Dragon Man by Gary Disher (first in Hal Challis series, Australian police procedural)
The Silence of the Rain by Luiz Alfredo Garcia-Roza (police procedural in Brazil, translated).
Acts of Violence by Ryan David Jahn (anatomy of a crime, USA in the 1960s)
A Jew Must Die by Jacques Chesseux (anatomy of a crime, Switzerland 1942, translated)
Play Dead by Harlan Coben (romantic thriller, USA)
A Beautiful Place to Die by Malla Nunn (police procedural drama in South Africa, 1952)
Havana Red by Leonardo Padura (Cuban police procedural of literary/political emphasis, translated)
The Girl with the Crystal Eyes by Barbara Baraldi (serial-killer thriller, Italy, translated)
The Terrorists by Maj Sjowall and Per Wahloo (Swedish culmination of 10-book series, translated)
Telling Tales by Ann Cleeves (police investigation and mystery story, UK/Yorkshire coast)
Day After Day by Carlo Lucarelli (second in Italian police procedural series, translated)
Dead at Daybreak by Deon Meyer (South African PI/mystery thriller; translated)
Chinatown Beat by Henry Chang (first in police procedural series set in New York)
American Visa by Juan de Recacoechea (Bolivian existentialist noir, translated)
Witness the Night by Kishwar Desai (mystery with strong politics/social commentary, set in India).

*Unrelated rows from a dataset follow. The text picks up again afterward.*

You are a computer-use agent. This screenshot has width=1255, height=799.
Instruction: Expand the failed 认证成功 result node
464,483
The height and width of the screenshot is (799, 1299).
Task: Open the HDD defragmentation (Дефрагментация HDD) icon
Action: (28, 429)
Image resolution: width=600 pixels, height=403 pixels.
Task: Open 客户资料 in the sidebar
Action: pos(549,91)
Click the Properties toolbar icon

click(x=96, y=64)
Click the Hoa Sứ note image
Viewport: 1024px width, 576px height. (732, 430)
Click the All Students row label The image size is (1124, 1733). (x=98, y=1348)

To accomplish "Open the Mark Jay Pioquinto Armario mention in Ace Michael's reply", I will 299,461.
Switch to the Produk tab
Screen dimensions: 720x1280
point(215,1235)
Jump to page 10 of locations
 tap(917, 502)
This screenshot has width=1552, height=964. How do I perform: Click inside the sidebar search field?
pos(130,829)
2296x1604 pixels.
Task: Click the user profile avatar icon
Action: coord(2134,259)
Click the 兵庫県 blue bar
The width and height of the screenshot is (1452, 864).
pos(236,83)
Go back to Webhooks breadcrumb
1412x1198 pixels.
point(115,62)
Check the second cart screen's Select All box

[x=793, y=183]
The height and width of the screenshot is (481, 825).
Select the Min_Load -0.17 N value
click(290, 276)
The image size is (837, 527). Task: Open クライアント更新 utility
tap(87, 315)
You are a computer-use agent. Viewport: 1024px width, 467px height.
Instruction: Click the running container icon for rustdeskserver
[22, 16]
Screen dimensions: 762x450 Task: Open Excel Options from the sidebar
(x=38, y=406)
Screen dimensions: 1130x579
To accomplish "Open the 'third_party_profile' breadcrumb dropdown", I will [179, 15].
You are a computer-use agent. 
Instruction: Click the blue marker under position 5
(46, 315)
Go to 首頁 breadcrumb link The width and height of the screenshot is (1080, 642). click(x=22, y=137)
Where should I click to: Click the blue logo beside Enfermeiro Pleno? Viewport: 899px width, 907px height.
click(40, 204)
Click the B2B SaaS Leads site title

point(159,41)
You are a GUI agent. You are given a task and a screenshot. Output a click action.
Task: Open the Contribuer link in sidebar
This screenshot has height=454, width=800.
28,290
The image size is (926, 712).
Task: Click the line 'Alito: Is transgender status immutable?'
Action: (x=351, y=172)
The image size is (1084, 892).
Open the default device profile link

Several of these books will be familiar to readers of this blog as having been reviewed and recommended by other crime fiction bloggers, particularly those at the Friend Feed crime and mystery fiction group. Other titles have come from the ever-generous Karen of Euro Crime, and the rest are just books that appealed to me for one reason or another.

My next challenge will be to write up reviews of all these books – if I can remember them all in sufficient detail! Of this crop, it took a while for me to get to one that truly absorbed me, and I was quite surprised as to which one it was. There are, in fact, only three titles that completely gripped me of the 18 I read. There are a few I actively disliked for reasons ranging from "rubbish" to "not my cup of tea". Several of them are good, solid reads that I enjoyed reading but which did not knock my socks off.  A few I would define as "meh", borrowing Bernadette's economically accurate description (examples here and here). I was being quite adventurous, though, as 11 of the books I read are by authors are new to me.  (I was interested in trying new authors, and a range of regions of the world, in this reading window of opportunity.)

*As my holiday destination was not to a country featured in my recent  Country book reviews feature, I am providing a pictorial clue in this post!